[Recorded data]
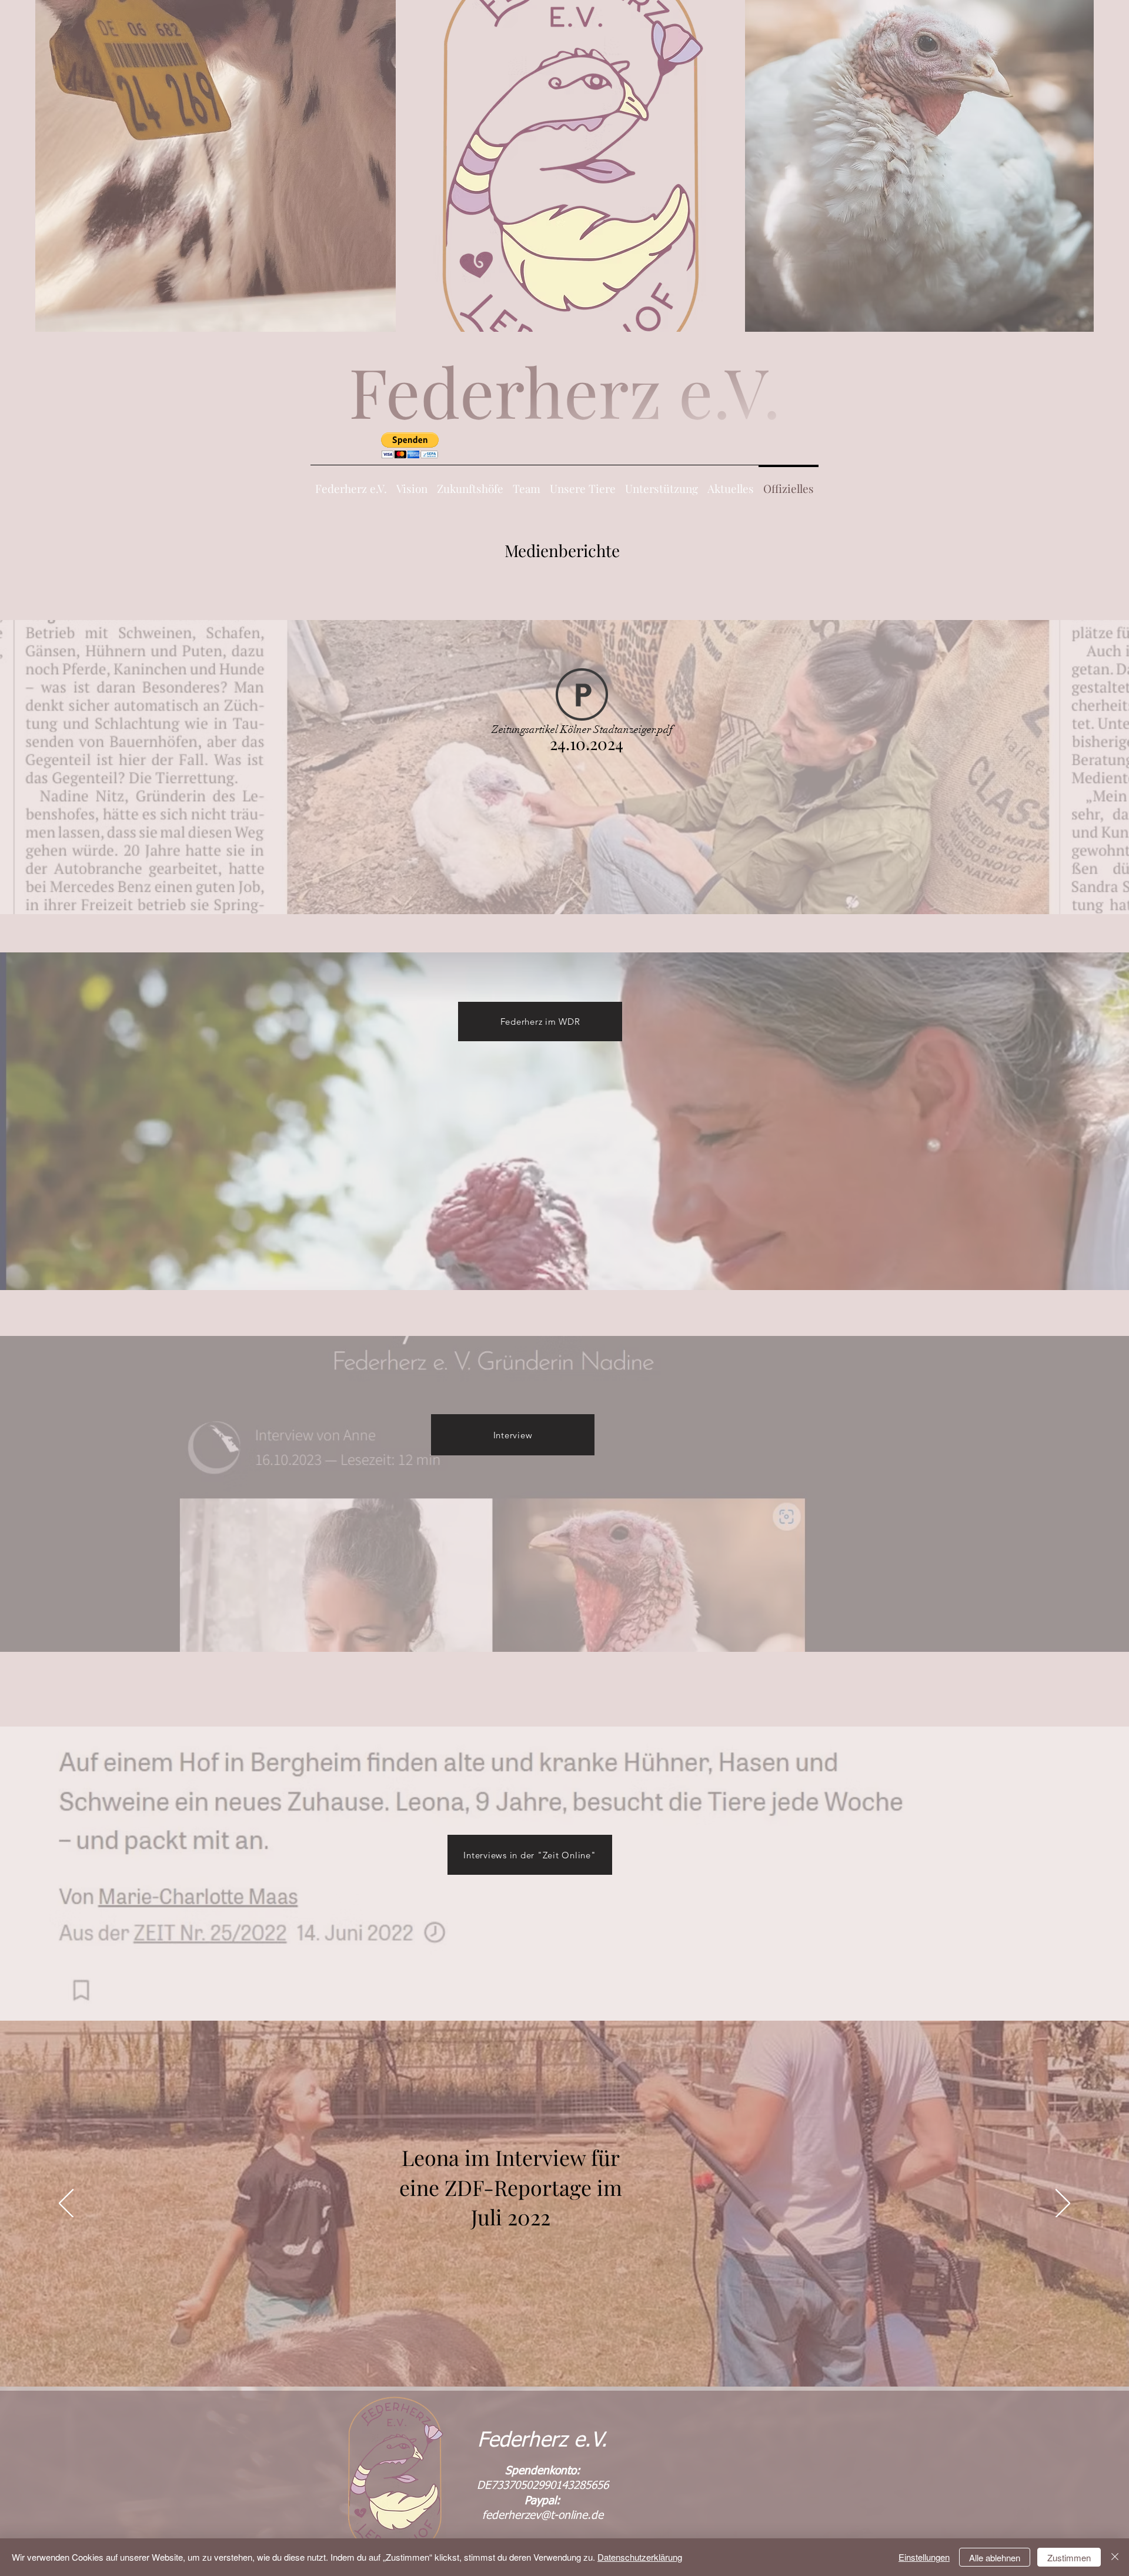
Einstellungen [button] (924, 2557)
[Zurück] (66, 2204)
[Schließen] (1115, 2557)
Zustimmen (1069, 2557)
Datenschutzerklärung (639, 2557)
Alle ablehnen (994, 2557)
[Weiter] (1062, 2204)
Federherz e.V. (542, 2441)
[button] (410, 445)
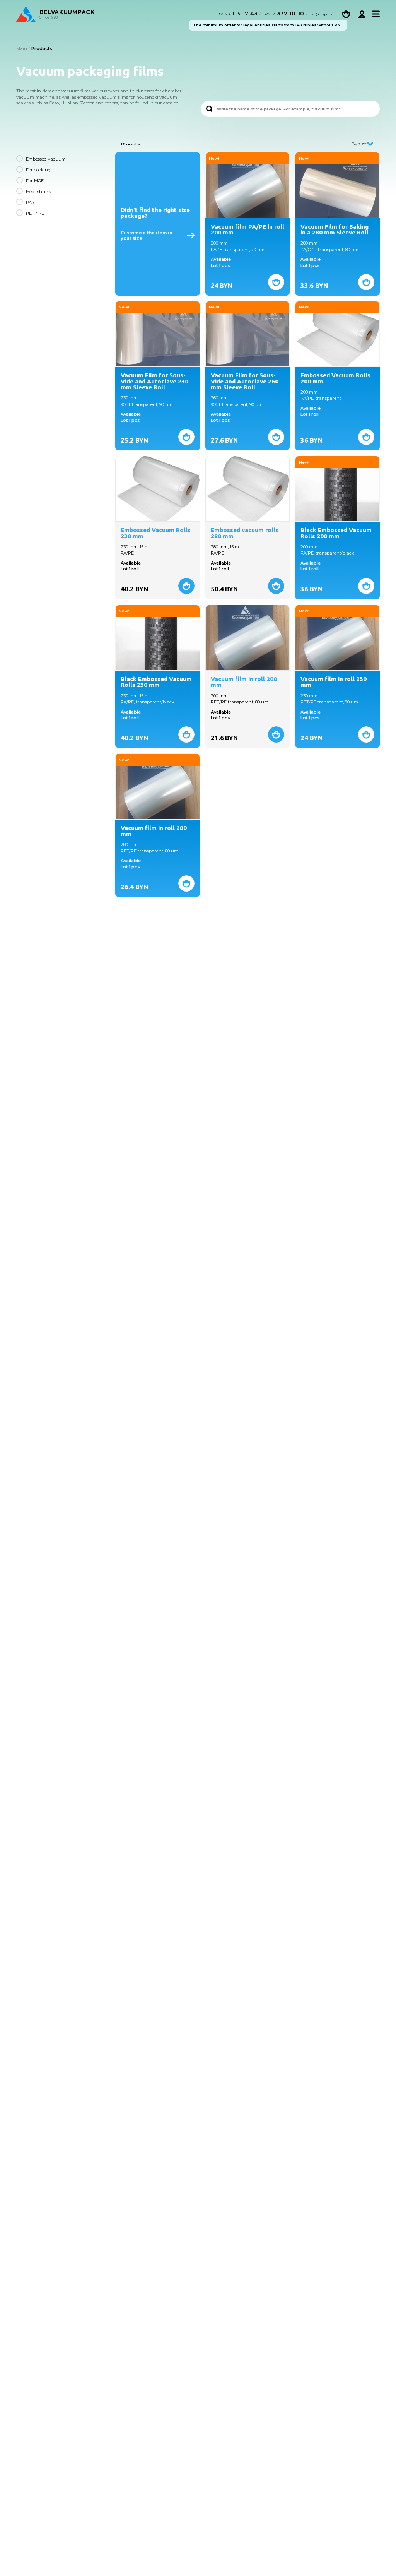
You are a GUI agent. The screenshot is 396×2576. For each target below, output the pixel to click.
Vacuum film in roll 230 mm (333, 682)
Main (21, 48)
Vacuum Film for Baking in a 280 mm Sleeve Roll (334, 230)
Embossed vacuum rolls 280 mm (244, 533)
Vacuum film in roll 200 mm (244, 682)
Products (41, 48)
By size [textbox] (359, 144)
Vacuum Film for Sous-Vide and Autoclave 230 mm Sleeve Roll (154, 381)
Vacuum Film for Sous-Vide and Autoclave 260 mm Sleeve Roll (244, 381)
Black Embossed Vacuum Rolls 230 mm (156, 682)
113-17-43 (237, 13)
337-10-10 (283, 13)
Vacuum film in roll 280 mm (154, 831)
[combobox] (361, 144)
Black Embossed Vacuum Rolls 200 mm (336, 533)
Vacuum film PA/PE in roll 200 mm (247, 230)
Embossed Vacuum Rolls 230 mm (156, 533)
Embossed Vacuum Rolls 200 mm (335, 378)
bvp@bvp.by (320, 14)
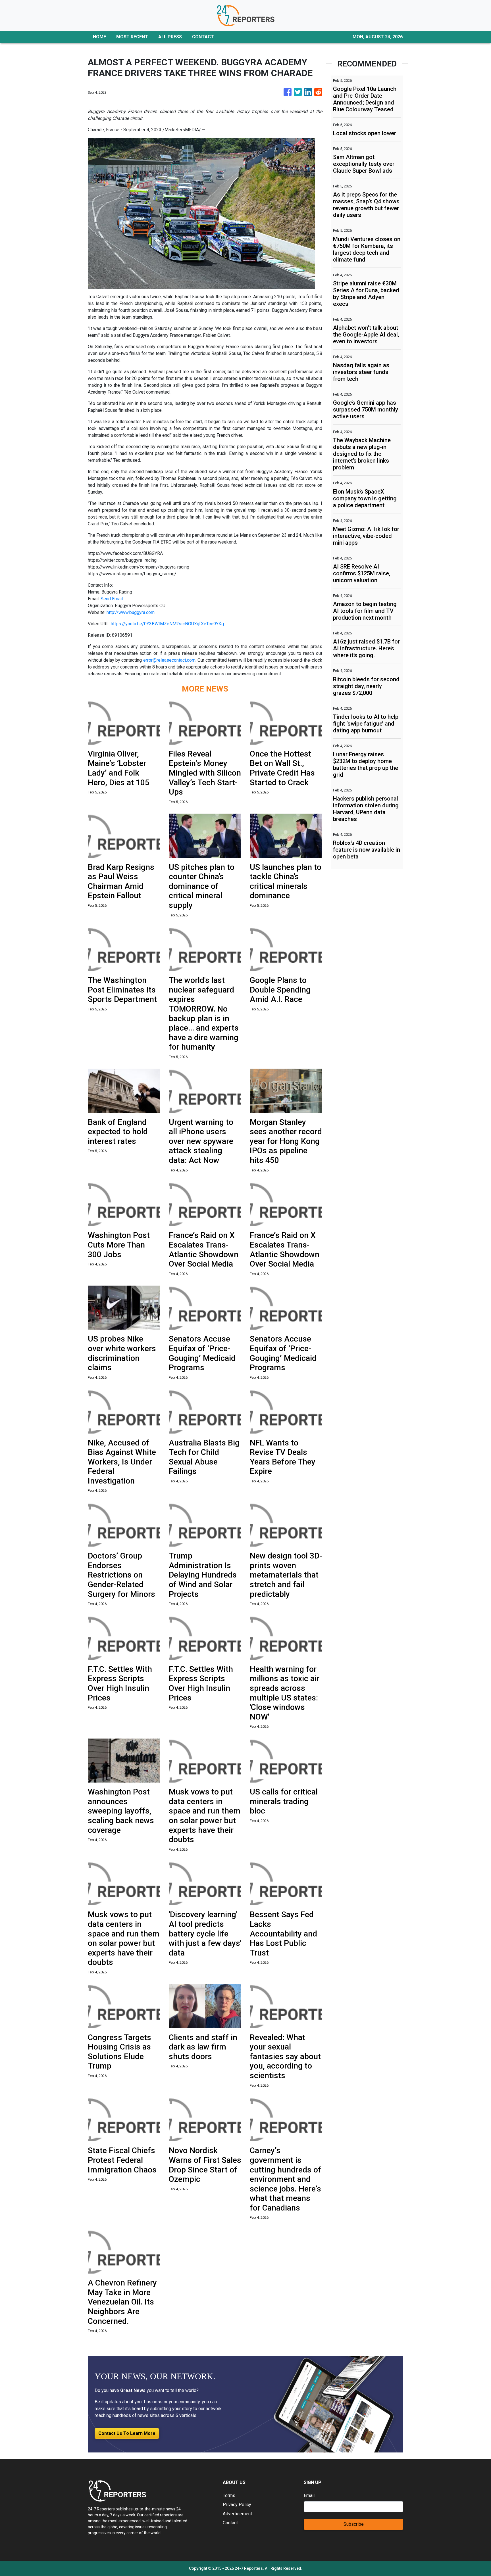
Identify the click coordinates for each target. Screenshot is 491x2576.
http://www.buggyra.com (131, 612)
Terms (229, 2495)
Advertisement (237, 2513)
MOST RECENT (132, 36)
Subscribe (354, 2524)
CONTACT (203, 36)
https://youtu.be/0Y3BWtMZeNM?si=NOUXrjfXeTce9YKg (167, 623)
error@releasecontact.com (169, 660)
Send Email (112, 598)
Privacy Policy (237, 2504)
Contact (230, 2522)
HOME (99, 36)
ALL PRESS (170, 36)
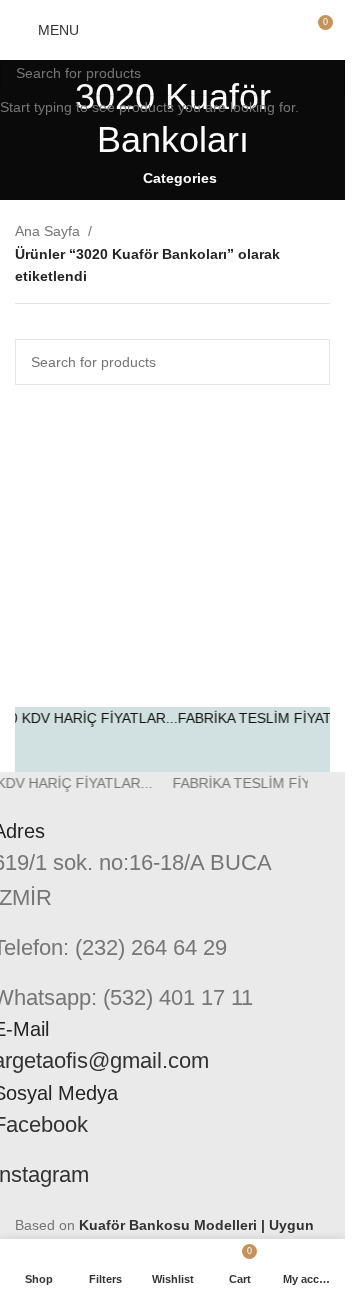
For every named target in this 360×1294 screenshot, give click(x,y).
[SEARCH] (322, 73)
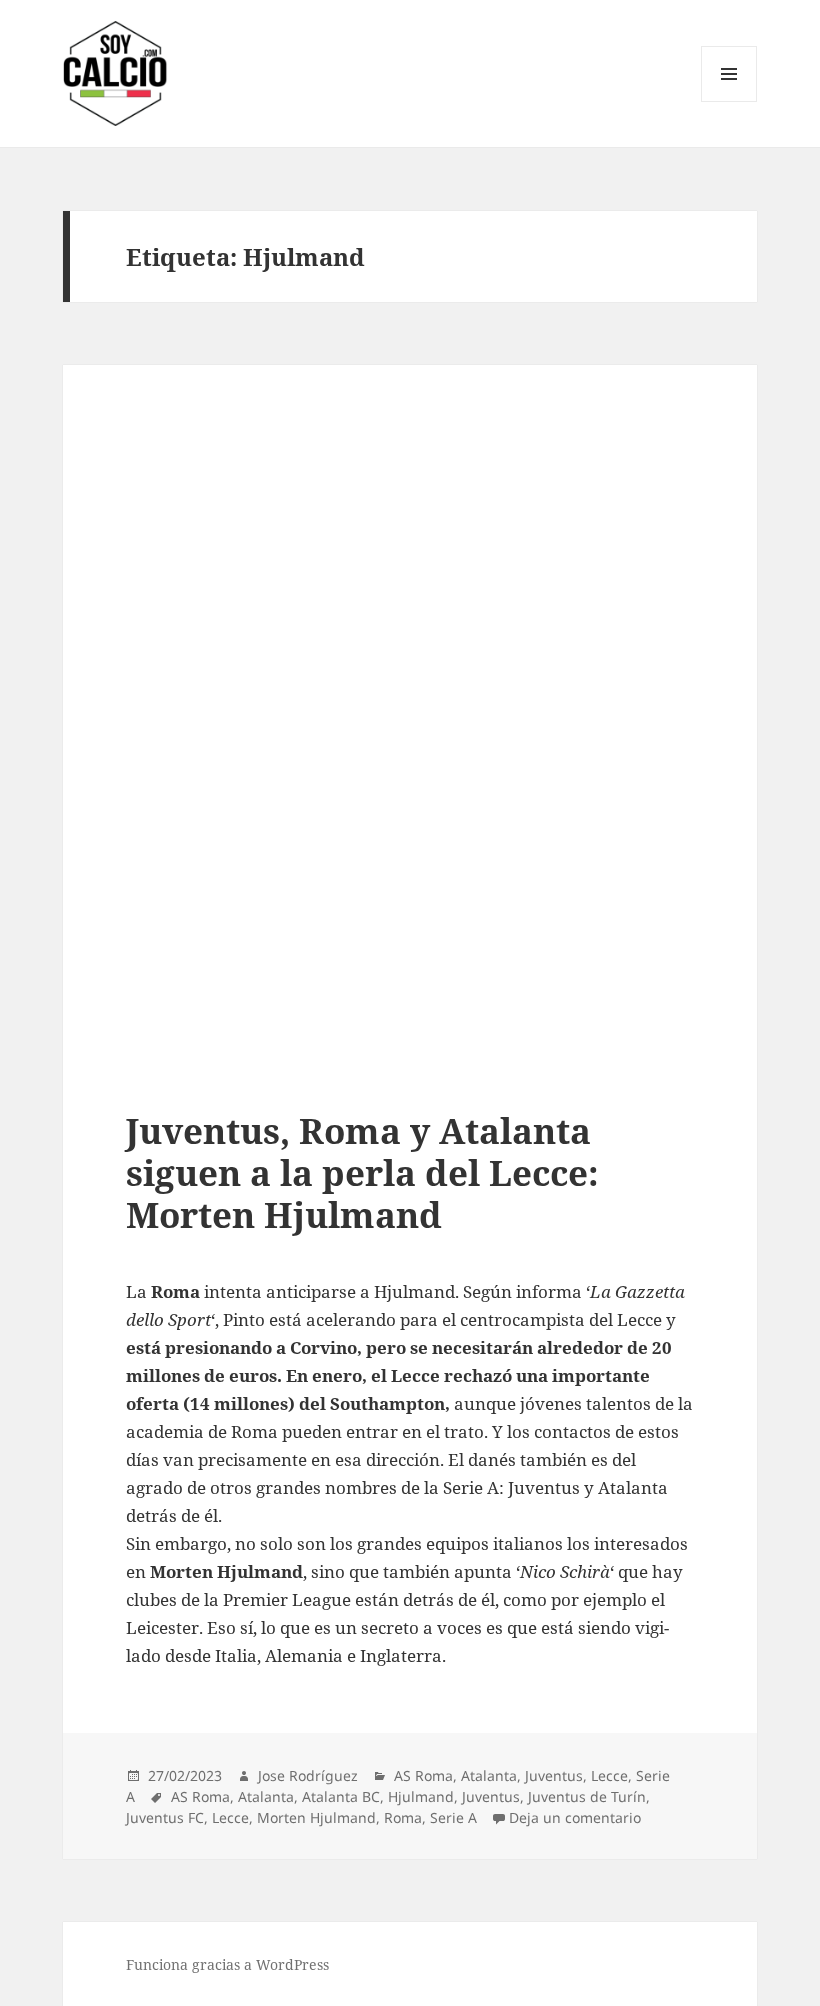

**What to work on:** Replace every instance of "Embossed" with "Textured" throughout the listing and change nothing else. Leave out the pictures.

**Written reply:**
Einstellungen [button] (924, 2557)
[Zurück] (66, 2204)
[Schließen] (1115, 2557)
Zustimmen (1069, 2557)
Datenschutzerklärung (639, 2557)
Alle ablehnen (994, 2557)
[Weiter] (1062, 2204)
Federherz e.V. (542, 2441)
[button] (410, 445)
You are a GUI agent. The screenshot is 396×2576. For each target below, output the pixel to click.
Vacuum film in roll 230 mm (333, 682)
Main (21, 48)
Vacuum Film for Baking in a 280 mm Sleeve Roll (334, 230)
Textured vacuum rolls 280 mm (244, 533)
Vacuum film in roll 200 mm (244, 682)
Products (41, 48)
By size [textbox] (359, 144)
Vacuum Film for Sous-Vide and Autoclave 230 mm Sleeve Roll (154, 381)
Vacuum Film for Sous-Vide and Autoclave 260 mm Sleeve Roll (244, 381)
Black Textured Vacuum Rolls 230 mm (156, 682)
113-17-43 (237, 13)
337-10-10 (283, 13)
Vacuum film in roll 280 mm (154, 831)
[combobox] (361, 144)
Black Textured Vacuum Rolls 200 mm (336, 533)
Vacuum film PA/PE in roll 200 mm (247, 230)
Textured Vacuum Rolls 230 mm (156, 533)
Textured Vacuum Rolls 200 mm (335, 378)
bvp@bvp.by (320, 14)
Identify the click coordinates for each target. Screenshot is 491x2576.
http://www.buggyra.com (131, 612)
Terms (229, 2495)
Advertisement (237, 2513)
MOST RECENT (132, 36)
Subscribe (354, 2524)
CONTACT (203, 36)
https://youtu.be/0Y3BWtMZeNM?si=NOUXrjfXeTce9YKg (167, 623)
error@releasecontact.com (169, 660)
Send Email (112, 598)
Privacy Policy (237, 2504)
Contact (230, 2522)
HOME (99, 36)
ALL PRESS (170, 36)
For every named target in this 360×1294 screenshot, give click(x,y).
[SEARCH] (322, 73)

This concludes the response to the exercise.